Objective
Write out each of the following records word for word, keeping every line as it appears.

..........

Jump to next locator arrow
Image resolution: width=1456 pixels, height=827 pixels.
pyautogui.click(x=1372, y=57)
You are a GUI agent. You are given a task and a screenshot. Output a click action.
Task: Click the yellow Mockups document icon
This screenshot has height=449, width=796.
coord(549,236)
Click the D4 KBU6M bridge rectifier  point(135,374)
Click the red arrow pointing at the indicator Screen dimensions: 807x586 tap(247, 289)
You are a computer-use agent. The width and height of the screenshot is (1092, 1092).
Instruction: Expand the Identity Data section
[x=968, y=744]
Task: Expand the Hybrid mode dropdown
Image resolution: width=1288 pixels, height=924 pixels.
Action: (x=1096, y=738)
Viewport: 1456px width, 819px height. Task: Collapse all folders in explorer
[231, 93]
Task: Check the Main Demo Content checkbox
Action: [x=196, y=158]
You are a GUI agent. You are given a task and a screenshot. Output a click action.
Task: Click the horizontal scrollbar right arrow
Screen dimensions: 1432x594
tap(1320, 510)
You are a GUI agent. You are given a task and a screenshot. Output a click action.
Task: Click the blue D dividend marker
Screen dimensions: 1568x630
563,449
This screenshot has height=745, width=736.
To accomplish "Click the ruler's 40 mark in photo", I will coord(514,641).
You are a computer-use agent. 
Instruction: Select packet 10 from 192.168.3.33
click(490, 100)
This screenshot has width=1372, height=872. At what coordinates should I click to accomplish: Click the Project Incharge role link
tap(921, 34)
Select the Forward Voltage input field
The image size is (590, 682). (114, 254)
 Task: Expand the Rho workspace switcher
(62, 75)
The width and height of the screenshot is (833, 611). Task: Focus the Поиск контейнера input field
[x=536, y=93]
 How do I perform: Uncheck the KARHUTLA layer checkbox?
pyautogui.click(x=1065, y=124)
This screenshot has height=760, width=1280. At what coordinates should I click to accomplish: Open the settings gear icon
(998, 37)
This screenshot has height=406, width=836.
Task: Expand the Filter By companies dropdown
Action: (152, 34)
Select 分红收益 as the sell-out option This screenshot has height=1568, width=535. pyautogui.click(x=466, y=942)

..........

Exercise output
Jump to next locator arrow
Image resolution: width=1456 pixels, height=827 pixels.
pyautogui.click(x=1372, y=57)
You are a GUI agent. You are given a task and a screenshot. Output a click action.
Task: Click the yellow Mockups document icon
This screenshot has height=449, width=796.
coord(549,236)
Click the D4 KBU6M bridge rectifier  point(135,374)
Click the red arrow pointing at the indicator Screen dimensions: 807x586 tap(247, 289)
You are a computer-use agent. The width and height of the screenshot is (1092, 1092).
Instruction: Expand the Identity Data section
[x=968, y=744]
Task: Expand the Hybrid mode dropdown
Image resolution: width=1288 pixels, height=924 pixels.
Action: (x=1096, y=738)
Viewport: 1456px width, 819px height. Task: Collapse all folders in explorer
[231, 93]
Task: Check the Main Demo Content checkbox
Action: [x=196, y=158]
You are a GUI agent. You are given a task and a screenshot. Output a click action.
Task: Click the horizontal scrollbar right arrow
Screen dimensions: 1432x594
tap(1320, 510)
You are a GUI agent. You are given a task and a screenshot. Output a click action.
Task: Click the blue D dividend marker
Screen dimensions: 1568x630
563,449
This screenshot has height=745, width=736.
To accomplish "Click the ruler's 40 mark in photo", I will coord(514,641).
You are a computer-use agent. 
Instruction: Select packet 10 from 192.168.3.33
click(490, 100)
This screenshot has width=1372, height=872. At what coordinates should I click to accomplish: Click the Project Incharge role link
tap(921, 34)
Select the Forward Voltage input field
The image size is (590, 682). (114, 254)
 Task: Expand the Rho workspace switcher
(62, 75)
The width and height of the screenshot is (833, 611). Task: Focus the Поиск контейнера input field
[x=536, y=93]
 How do I perform: Uncheck the KARHUTLA layer checkbox?
pyautogui.click(x=1065, y=124)
This screenshot has height=760, width=1280. At what coordinates should I click to accomplish: Open the settings gear icon
(998, 37)
This screenshot has height=406, width=836.
Task: Expand the Filter By companies dropdown
Action: (152, 34)
Select 分红收益 as the sell-out option This screenshot has height=1568, width=535. pyautogui.click(x=466, y=942)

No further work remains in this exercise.